------ INFORMATION SHOWN ------

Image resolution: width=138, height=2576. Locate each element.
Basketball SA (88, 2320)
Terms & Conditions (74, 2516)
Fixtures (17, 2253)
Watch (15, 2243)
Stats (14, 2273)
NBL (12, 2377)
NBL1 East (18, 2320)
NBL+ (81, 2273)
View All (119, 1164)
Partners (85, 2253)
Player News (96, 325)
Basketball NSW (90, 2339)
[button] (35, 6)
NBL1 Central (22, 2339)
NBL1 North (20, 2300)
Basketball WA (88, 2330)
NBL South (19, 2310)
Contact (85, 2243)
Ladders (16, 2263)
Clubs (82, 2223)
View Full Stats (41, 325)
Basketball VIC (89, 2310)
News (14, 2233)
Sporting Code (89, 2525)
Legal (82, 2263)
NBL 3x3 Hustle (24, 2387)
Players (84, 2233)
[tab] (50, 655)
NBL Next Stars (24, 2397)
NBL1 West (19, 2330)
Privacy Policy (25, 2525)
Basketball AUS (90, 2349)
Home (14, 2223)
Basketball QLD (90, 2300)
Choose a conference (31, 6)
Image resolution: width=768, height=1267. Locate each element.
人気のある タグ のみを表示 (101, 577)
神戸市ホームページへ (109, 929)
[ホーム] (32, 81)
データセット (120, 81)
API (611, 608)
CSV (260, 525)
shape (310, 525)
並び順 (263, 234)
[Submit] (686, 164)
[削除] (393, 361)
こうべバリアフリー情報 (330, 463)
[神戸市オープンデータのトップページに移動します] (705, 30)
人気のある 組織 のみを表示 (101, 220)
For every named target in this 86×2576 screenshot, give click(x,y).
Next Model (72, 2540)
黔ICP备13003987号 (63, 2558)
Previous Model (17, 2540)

------

**ASSIGNMENT:**
Reproduce every line above. Keep it exact.

**RESULT OF THE TASK:**
Image resolution: width=138, height=2576. Locate each element.
Basketball SA (88, 2320)
Terms & Conditions (74, 2516)
Fixtures (17, 2253)
Watch (15, 2243)
Stats (14, 2273)
NBL (12, 2377)
NBL1 East (18, 2320)
NBL+ (81, 2273)
View All (119, 1164)
Partners (85, 2253)
Player News (96, 325)
Basketball NSW (90, 2339)
[button] (35, 6)
NBL1 Central (22, 2339)
NBL1 North (20, 2300)
Basketball WA (88, 2330)
NBL South (19, 2310)
Contact (85, 2243)
Ladders (16, 2263)
Clubs (82, 2223)
View Full Stats (41, 325)
Basketball VIC (89, 2310)
News (14, 2233)
Sporting Code (89, 2525)
Legal (82, 2263)
NBL 3x3 Hustle (24, 2387)
Players (84, 2233)
[tab] (50, 655)
NBL Next Stars (24, 2397)
NBL1 West (19, 2330)
Privacy Policy (25, 2525)
Basketball AUS (90, 2349)
Home (14, 2223)
Basketball QLD (90, 2300)
Choose a conference (31, 6)
Image resolution: width=768, height=1267. Locate each element.
人気のある タグ のみを表示 (101, 577)
神戸市ホームページへ (109, 929)
[ホーム] (32, 81)
データセット (120, 81)
API (611, 608)
CSV (260, 525)
shape (310, 525)
並び順 (263, 234)
[Submit] (686, 164)
[削除] (393, 361)
こうべバリアフリー情報 (330, 463)
[神戸市オープンデータのトップページに移動します] (705, 30)
人気のある 組織 のみを表示 (101, 220)
For every named target in this 86×2576 screenshot, give click(x,y).
Next Model (72, 2540)
黔ICP备13003987号 (63, 2558)
Previous Model (17, 2540)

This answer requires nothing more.